On May 30, 2025, AZEK's trading volume reached $324 million, marking a 75.24% increase from the previous day and ranking 474th in the day's trading volume. AZEK's stock price rose by 0.96%, marking two consecutive days of gains and a total increase of 3.15% over the past two days.

James Hardie Industries plc successfully syndicated new credit facilities totaling $3.5 billion to support its operations and the planned transaction with

. The syndication included a $1 billion revolving credit facility and a $2.5 billion senior secured Term Loan A, split into a $750 million 3-year tranche and a $1.75 billion 5-year tranche. This syndication reduced the bridge facility commitments from $4.3 billion to $1.7 billion, providing James Hardie with a strong financial foundation to execute its growth strategy.
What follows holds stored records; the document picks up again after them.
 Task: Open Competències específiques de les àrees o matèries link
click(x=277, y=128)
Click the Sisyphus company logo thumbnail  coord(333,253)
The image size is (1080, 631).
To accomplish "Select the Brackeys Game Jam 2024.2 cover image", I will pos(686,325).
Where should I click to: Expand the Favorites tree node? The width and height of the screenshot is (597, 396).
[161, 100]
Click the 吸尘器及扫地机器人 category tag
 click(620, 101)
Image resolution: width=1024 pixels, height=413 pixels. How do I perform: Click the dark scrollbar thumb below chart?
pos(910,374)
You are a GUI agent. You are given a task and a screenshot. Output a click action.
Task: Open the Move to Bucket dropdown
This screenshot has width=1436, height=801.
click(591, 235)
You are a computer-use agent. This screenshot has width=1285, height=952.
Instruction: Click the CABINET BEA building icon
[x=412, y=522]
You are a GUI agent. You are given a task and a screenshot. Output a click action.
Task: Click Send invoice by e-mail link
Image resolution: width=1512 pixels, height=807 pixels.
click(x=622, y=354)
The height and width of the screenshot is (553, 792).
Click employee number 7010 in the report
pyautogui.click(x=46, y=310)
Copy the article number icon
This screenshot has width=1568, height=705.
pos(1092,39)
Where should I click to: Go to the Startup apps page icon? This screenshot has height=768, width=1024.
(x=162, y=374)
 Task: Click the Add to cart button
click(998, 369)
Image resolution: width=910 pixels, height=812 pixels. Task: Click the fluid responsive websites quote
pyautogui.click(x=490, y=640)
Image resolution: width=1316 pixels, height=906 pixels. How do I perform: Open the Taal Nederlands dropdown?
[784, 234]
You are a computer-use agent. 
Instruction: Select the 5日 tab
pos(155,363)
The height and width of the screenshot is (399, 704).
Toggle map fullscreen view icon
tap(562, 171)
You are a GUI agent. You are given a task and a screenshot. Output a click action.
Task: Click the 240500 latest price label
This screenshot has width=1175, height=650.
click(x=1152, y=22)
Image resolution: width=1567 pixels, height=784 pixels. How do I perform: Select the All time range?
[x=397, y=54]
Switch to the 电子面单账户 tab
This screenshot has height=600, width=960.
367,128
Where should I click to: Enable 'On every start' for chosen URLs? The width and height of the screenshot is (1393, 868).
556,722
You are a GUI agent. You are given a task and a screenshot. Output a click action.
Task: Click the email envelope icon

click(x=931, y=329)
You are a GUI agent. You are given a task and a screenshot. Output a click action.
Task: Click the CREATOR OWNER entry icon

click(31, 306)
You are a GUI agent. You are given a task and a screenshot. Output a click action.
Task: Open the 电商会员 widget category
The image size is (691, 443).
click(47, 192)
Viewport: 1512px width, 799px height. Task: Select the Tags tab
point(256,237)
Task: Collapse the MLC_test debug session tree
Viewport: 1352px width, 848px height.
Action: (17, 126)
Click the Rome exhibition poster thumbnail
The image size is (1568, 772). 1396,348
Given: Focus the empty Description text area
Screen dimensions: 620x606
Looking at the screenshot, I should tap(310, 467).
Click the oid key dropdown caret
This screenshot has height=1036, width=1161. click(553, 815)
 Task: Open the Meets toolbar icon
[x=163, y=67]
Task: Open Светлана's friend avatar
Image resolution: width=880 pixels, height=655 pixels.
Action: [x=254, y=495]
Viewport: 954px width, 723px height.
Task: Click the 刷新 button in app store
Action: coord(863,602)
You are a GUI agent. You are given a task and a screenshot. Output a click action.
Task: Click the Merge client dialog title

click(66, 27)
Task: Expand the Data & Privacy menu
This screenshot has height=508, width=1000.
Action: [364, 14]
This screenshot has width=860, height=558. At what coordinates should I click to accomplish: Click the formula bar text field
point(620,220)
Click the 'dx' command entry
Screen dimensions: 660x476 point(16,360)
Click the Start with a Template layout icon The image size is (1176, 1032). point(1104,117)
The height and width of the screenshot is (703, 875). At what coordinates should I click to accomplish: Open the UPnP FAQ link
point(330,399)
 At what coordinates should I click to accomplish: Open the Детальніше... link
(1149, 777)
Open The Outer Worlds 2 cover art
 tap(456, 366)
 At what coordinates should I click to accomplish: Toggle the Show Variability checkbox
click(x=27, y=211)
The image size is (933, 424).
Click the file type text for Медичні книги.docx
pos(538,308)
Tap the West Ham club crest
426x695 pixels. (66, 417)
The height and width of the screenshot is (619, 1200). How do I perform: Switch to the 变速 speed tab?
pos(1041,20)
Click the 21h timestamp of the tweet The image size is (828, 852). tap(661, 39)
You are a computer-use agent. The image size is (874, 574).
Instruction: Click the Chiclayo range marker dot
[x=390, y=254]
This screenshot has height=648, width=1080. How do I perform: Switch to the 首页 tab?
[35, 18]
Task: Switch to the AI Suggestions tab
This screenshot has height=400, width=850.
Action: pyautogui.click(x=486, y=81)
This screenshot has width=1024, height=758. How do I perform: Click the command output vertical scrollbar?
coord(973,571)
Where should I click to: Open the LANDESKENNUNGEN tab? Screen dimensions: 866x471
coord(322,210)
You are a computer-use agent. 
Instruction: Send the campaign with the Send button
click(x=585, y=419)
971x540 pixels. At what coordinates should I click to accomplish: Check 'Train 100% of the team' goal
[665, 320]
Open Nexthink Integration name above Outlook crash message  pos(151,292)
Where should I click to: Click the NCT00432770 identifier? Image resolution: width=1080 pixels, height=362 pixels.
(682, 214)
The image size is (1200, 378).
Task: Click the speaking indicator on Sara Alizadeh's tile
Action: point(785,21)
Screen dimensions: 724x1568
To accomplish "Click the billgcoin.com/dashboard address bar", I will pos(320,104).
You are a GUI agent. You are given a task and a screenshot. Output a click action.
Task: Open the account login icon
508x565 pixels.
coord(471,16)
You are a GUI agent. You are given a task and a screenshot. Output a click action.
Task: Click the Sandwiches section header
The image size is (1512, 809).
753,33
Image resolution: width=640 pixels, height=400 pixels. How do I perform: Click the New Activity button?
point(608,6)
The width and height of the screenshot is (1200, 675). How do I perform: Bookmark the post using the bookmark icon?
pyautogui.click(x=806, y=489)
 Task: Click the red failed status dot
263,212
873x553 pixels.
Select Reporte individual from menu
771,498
James Hardie entered into an interest rate swap agreement to fix the 3-month SOFR at 3.79% on a $1 billion notional amount through June 2028. This swap aims to increase rate certainty and reduce interest expenses compared to the current SOFR rate. The company's CFO, Rachel Wilson, expressed satisfaction with the strong support from investors, highlighting the market's confidence in James Hardie's value proposition and future prospects.

James Hardie and AZEK entered into an Agreement and Plan of Merger on March 23, 2025. The merger will be financed in part by the new credit facilities, which will also be used to repay AZEK's existing credit facilities and cover related costs. The revolving credit facility includes a $100 million sublimit for letters of credit and a $50 million sublimit for swing line loans. The Term A-1 Facility will mature in three years, while the Term A-2 Facility and the Revolving Facility will mature in five years.

Prior to the merger's consummation, borrowings under the Term Facilities are not available, and only up to $600 million of the Revolving Facility commitments are accessible. If the merger is abandoned or not consummated within five business days following the termination date, the commitments under the Term Facilities will be reduced to zero, and the Revolving Facility commitments will be automatically reduced by $400 million. The proceeds from the credit facilities will be used to finance the merger, repay AZEK's existing debt, and cover related costs and expenses.